STATED PROBLEM A: In the text on sign languages, which law replaced the United Kingdom's Broadcasting Act 1996?
STATED PROBLEM B: Write a continuation of the passage on sign language, picking up after its final sentence.

TEXT SHOWN:
Many Australian Aboriginal sign languages arose in a context of extensive speech taboos, such as during mourning and initiation rites. They are or were especially highly developed among the Warlpiri, Warumungu, Dieri, Kaytetye, Arrernte, and Warlmanpa, and are based on their respective spoken languages.
A sign language arose among tribes of American Indians in the Great Plains region of North America (see Plains Indian Sign Language) before European contact. It was used by hearing people to communicate among tribes with different spoken languages, as well as by deaf people. There are especially users today among the Crow, Cheyenne, and Arapaho.
Sign language is also used as a form of alternative or augmentative communication by people who can hear but have difficulties using their voices to speak.
Increasingly, hearing schools and universities are expressing interest in incorporating sign language. In the U.S., enrollment for ASL (American Sign Language) classes as part of students' choice of second language is on the rise. In New Zealand, one year after the passing of NZSL Act 2006 in parliament, a NZSL curriculum was released for schools to take NZSL as an optional subject. The curriculum and teaching materials were designed to target intermediate schools from Years 7 to 10, (NZ Herald, 2007).
Some sign languages have obtained some form of legal recognition, while others have no status at all. Sarah Batterbury has argued that sign languages should be recognized and supported not merely as an accommodation for those with disabilities, but as the communication medium of language communities.
Legal requirements covering sign language accessibility in media vary from country to country. In the United Kingdom, the Broadcasting Act 1996 addressed the requirements for blind and deaf viewers, but has since been replaced by the Communications Act 2003.
In order to facilitate communication between deaf and hearing people, sign language interpreters are often used. Such activities involve considerable effort on the part of the interpreter, since sign languages are distinct natural languages with their own syntax, different from any spoken language.
The interpretation flow is normally between a sign language and a spoken language that are customarily used in the same country, such as French Sign Language (LSF) and spoken French in France, Spanish Sign Language (LSE) to spoken Spanish in Spain, British Sign Language (BSL) and spoken English in the U.K., and American Sign Language (ASL) and spoken English in the U.S. and most of anglophone Canada (since BSL and ASL are distinct sign languages both used in English-speaking countries), etc. Sign language interpreters who can translate between signed and spoken languages that are not normally paired (such as between LSE and English), are also available, albeit less frequently.
Sign language is sometimes provided for television programmes that include speech. The signer usually appears in the bottom corner of the screen, with the programme being broadcast full size or slightly shrunk away from that corner. Typically for press conferences such as those given by the Mayor of New York City, the signer appears to stage left or right of the public official to allow both the speaker and signer to be in frame at the same time. Live sign interpretation of important televised events is increasingly common but still an informal industry  In traditional analogue broadcasting, some programmes are repeated outside main viewing hours with a signer present. Some emerging television technologies allow the viewer to turn the signer on and off in a similar manner to subtitles and closed captioning.

SOURCE DATA:
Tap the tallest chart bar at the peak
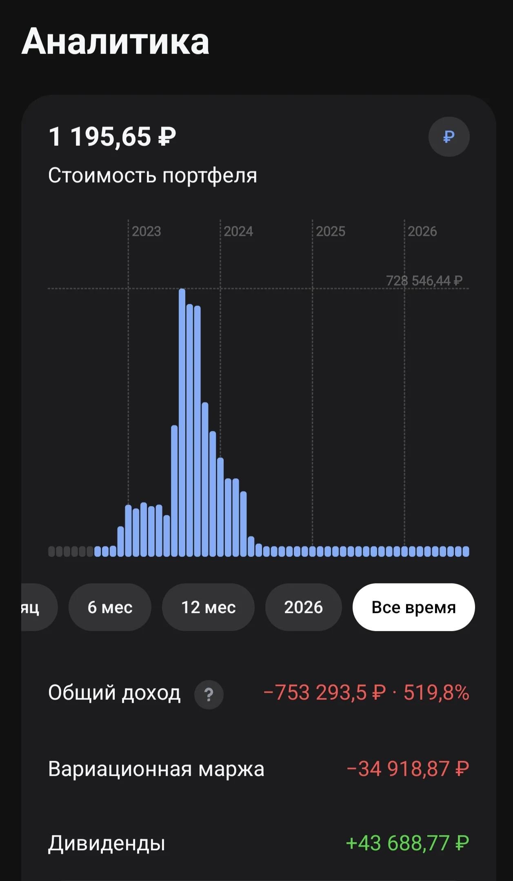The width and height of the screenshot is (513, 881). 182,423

TASK RESULT A: The Communications Act 2003.

TASK RESULT B:
One of the first demonstrations of the ability for telecommunications to help sign language users communicate with each other occurred when AT&T's videophone (trademarked as the Picturephone) was introduced to the public at the 1964 New York World's Fair – two deaf users were able to freely communicate with each other between the fair and another city. However, video communication did not become widely available until sufficient bandwidth for the high volume of video data became available in the early 2000s.
The Internet now allows deaf people to talk via a video link, either with a special-purpose videophone designed for use with sign language or with "off-the-shelf" video services designed for use with broadband and an ordinary computer webcam. The special videophones that are designed for sign language communication may provide better quality than 'off-the-shelf' services and may use data compression methods specifically designed to maximize the intelligibility of sign languages. Some advanced equipment enables a person to remotely control the other person's video camera, in order to zoom in and out or to point the camera better to understand the signing.
Interpreters may be physically present with both parties to the conversation but, since the technological advancements in the early 2000s, provision of interpreters in remote locations has become available. In video remote interpreting (VRI), the two clients (a sign language user and a hearing person who wish to communicate with each other) are in one location, and the interpreter is in another. The interpreter communicates with the sign language user via a video telecommunications link, and with the hearing person by an audio link. VRI can be used for situations in which no on-site interpreters are available.
However, VRI cannot be used for situations in which all parties are speaking via telephone alone. With video relay service (VRS), the sign language user, the interpreter, and the hearing person are in three separate locations, thus allowing the two clients to talk to each other on the phone through the interpreter.
With recent developments in artificial intelligence in computer science, some recent deep learning based machine translation algorithms have been developed which automatically translate short videos containing sign language sentences (often simple sentence consists of only one clause) directly to written language.
Sign Union flag
The Sign Union flag was designed by Arnaud Balard. After studying flags around the world and vexillology principles for two years, Balard revealed the design of the flag, featuring the stylized outline of a hand. The three colors which make up the flag design are representative of Deafhood and humanity (dark blue), sign language (turquoise), and enlightenment and hope (yellow). Balard intended the flag to be an international symbol which welcomes deaf people.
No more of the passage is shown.